Task to carry out → Provide the records once more, identical to the original.

------ Records to use ------

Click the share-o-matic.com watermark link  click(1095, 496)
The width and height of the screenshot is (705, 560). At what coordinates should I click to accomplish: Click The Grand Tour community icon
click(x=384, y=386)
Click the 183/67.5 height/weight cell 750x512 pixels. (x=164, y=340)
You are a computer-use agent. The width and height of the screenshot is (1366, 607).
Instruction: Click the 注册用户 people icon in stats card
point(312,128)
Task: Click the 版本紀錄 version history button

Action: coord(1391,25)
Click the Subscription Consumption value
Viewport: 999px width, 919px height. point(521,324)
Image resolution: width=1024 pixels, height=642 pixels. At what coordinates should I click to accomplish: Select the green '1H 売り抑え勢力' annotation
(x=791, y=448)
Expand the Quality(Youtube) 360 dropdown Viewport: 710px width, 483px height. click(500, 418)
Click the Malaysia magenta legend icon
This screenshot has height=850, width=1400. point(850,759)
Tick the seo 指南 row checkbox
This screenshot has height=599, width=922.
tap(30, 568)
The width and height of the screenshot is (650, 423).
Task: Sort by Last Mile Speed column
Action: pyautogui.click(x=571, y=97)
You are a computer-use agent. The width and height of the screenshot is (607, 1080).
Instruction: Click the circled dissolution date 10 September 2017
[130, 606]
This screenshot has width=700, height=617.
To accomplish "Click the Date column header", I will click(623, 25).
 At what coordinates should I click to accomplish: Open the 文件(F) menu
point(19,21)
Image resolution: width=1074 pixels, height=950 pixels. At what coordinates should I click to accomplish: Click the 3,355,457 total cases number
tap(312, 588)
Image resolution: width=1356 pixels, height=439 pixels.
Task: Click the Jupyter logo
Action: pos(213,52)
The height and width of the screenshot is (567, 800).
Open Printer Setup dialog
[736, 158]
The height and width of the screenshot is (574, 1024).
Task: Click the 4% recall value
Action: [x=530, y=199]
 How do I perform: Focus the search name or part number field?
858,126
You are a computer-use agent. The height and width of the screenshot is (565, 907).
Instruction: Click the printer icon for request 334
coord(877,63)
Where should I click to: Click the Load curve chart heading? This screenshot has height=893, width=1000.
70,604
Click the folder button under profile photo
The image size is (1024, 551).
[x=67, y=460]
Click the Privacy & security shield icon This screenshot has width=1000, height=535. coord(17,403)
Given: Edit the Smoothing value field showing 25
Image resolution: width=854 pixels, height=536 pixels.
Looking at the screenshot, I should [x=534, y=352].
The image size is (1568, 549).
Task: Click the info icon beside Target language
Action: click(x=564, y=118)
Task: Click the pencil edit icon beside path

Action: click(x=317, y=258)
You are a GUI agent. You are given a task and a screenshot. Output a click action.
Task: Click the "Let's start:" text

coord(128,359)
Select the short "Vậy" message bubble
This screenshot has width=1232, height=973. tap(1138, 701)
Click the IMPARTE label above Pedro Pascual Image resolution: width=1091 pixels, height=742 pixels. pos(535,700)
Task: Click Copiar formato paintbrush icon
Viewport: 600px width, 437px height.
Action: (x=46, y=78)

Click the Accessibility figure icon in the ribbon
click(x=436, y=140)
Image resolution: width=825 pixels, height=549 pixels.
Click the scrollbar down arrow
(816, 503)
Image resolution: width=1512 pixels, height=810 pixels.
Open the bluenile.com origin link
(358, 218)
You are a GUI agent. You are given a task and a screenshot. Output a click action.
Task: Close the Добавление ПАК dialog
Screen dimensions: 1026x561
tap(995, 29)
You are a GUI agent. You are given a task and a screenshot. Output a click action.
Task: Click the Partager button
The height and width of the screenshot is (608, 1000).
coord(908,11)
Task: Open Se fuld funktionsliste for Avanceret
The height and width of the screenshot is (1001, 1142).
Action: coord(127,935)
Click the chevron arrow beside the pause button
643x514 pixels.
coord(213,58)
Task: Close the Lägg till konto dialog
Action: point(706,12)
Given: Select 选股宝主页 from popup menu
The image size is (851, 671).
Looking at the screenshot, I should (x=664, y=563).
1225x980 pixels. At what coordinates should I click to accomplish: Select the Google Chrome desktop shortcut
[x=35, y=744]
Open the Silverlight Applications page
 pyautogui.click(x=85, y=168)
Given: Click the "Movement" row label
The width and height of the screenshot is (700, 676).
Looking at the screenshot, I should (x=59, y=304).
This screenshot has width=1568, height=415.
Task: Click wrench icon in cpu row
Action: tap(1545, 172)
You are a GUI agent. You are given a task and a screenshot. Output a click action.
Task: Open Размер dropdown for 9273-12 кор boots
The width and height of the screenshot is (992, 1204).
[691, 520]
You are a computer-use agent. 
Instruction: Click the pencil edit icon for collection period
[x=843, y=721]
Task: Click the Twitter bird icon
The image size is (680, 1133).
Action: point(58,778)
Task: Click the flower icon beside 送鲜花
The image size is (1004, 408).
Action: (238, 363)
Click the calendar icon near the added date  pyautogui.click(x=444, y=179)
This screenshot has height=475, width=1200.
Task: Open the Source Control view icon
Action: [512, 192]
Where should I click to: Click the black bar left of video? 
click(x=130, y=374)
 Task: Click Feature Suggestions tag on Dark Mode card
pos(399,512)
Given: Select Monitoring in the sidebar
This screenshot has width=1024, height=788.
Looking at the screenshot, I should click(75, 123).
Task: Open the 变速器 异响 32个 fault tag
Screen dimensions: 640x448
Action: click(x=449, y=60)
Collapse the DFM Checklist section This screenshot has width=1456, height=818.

------

Written answer →
Click the share-o-matic.com watermark link  click(1095, 496)
The width and height of the screenshot is (705, 560). At what coordinates should I click to accomplish: Click The Grand Tour community icon
click(x=384, y=386)
Click the 183/67.5 height/weight cell 750x512 pixels. (x=164, y=340)
You are a computer-use agent. The width and height of the screenshot is (1366, 607).
Instruction: Click the 注册用户 people icon in stats card
point(312,128)
Task: Click the 版本紀錄 version history button

Action: coord(1391,25)
Click the Subscription Consumption value
Viewport: 999px width, 919px height. point(521,324)
Image resolution: width=1024 pixels, height=642 pixels. At what coordinates should I click to accomplish: Select the green '1H 売り抑え勢力' annotation
(x=791, y=448)
Expand the Quality(Youtube) 360 dropdown Viewport: 710px width, 483px height. click(500, 418)
Click the Malaysia magenta legend icon
This screenshot has height=850, width=1400. point(850,759)
Tick the seo 指南 row checkbox
This screenshot has height=599, width=922.
tap(30, 568)
The width and height of the screenshot is (650, 423).
Task: Sort by Last Mile Speed column
Action: pyautogui.click(x=571, y=97)
You are a computer-use agent. The width and height of the screenshot is (607, 1080).
Instruction: Click the circled dissolution date 10 September 2017
[130, 606]
This screenshot has width=700, height=617.
To accomplish "Click the Date column header", I will click(623, 25).
 At what coordinates should I click to accomplish: Open the 文件(F) menu
point(19,21)
Image resolution: width=1074 pixels, height=950 pixels. At what coordinates should I click to accomplish: Click the 3,355,457 total cases number
tap(312, 588)
Image resolution: width=1356 pixels, height=439 pixels.
Task: Click the Jupyter logo
Action: pos(213,52)
The height and width of the screenshot is (567, 800).
Open Printer Setup dialog
[736, 158]
The height and width of the screenshot is (574, 1024).
Task: Click the 4% recall value
Action: [x=530, y=199]
 How do I perform: Focus the search name or part number field?
858,126
You are a computer-use agent. The height and width of the screenshot is (565, 907).
Instruction: Click the printer icon for request 334
coord(877,63)
Where should I click to: Click the Load curve chart heading? This screenshot has height=893, width=1000.
70,604
Click the folder button under profile photo
The image size is (1024, 551).
[x=67, y=460]
Click the Privacy & security shield icon This screenshot has width=1000, height=535. coord(17,403)
Given: Edit the Smoothing value field showing 25
Image resolution: width=854 pixels, height=536 pixels.
Looking at the screenshot, I should [x=534, y=352].
The image size is (1568, 549).
Task: Click the info icon beside Target language
Action: click(x=564, y=118)
Task: Click the pencil edit icon beside path

Action: click(x=317, y=258)
You are a GUI agent. You are given a task and a screenshot. Output a click action.
Task: Click the "Let's start:" text

coord(128,359)
Select the short "Vậy" message bubble
This screenshot has width=1232, height=973. tap(1138, 701)
Click the IMPARTE label above Pedro Pascual Image resolution: width=1091 pixels, height=742 pixels. pos(535,700)
Task: Click Copiar formato paintbrush icon
Viewport: 600px width, 437px height.
Action: (x=46, y=78)

Click the Accessibility figure icon in the ribbon
click(x=436, y=140)
Image resolution: width=825 pixels, height=549 pixels.
Click the scrollbar down arrow
(816, 503)
Image resolution: width=1512 pixels, height=810 pixels.
Open the bluenile.com origin link
(358, 218)
You are a GUI agent. You are given a task and a screenshot. Output a click action.
Task: Close the Добавление ПАК dialog
Screen dimensions: 1026x561
tap(995, 29)
You are a GUI agent. You are given a task and a screenshot. Output a click action.
Task: Click the Partager button
The height and width of the screenshot is (608, 1000).
coord(908,11)
Task: Open Se fuld funktionsliste for Avanceret
The height and width of the screenshot is (1001, 1142).
Action: coord(127,935)
Click the chevron arrow beside the pause button
643x514 pixels.
coord(213,58)
Task: Close the Lägg till konto dialog
Action: point(706,12)
Given: Select 选股宝主页 from popup menu
The image size is (851, 671).
Looking at the screenshot, I should (x=664, y=563).
1225x980 pixels. At what coordinates should I click to accomplish: Select the Google Chrome desktop shortcut
[x=35, y=744]
Open the Silverlight Applications page
 pyautogui.click(x=85, y=168)
Given: Click the "Movement" row label
The width and height of the screenshot is (700, 676).
Looking at the screenshot, I should (x=59, y=304).
This screenshot has width=1568, height=415.
Task: Click wrench icon in cpu row
Action: tap(1545, 172)
You are a GUI agent. You are given a task and a screenshot. Output a click action.
Task: Open Размер dropdown for 9273-12 кор boots
The width and height of the screenshot is (992, 1204).
[691, 520]
You are a computer-use agent. 
Instruction: Click the pencil edit icon for collection period
[x=843, y=721]
Task: Click the Twitter bird icon
The image size is (680, 1133).
Action: point(58,778)
Task: Click the flower icon beside 送鲜花
The image size is (1004, 408).
Action: (238, 363)
Click the calendar icon near the added date  pyautogui.click(x=444, y=179)
This screenshot has height=475, width=1200.
Task: Open the Source Control view icon
Action: [512, 192]
Where should I click to: Click the black bar left of video? 
click(x=130, y=374)
 Task: Click Feature Suggestions tag on Dark Mode card
pos(399,512)
Given: Select Monitoring in the sidebar
This screenshot has width=1024, height=788.
Looking at the screenshot, I should click(75, 123).
Task: Open the 变速器 异响 32个 fault tag
Screen dimensions: 640x448
Action: click(x=449, y=60)
Collapse the DFM Checklist section This screenshot has width=1456, height=818.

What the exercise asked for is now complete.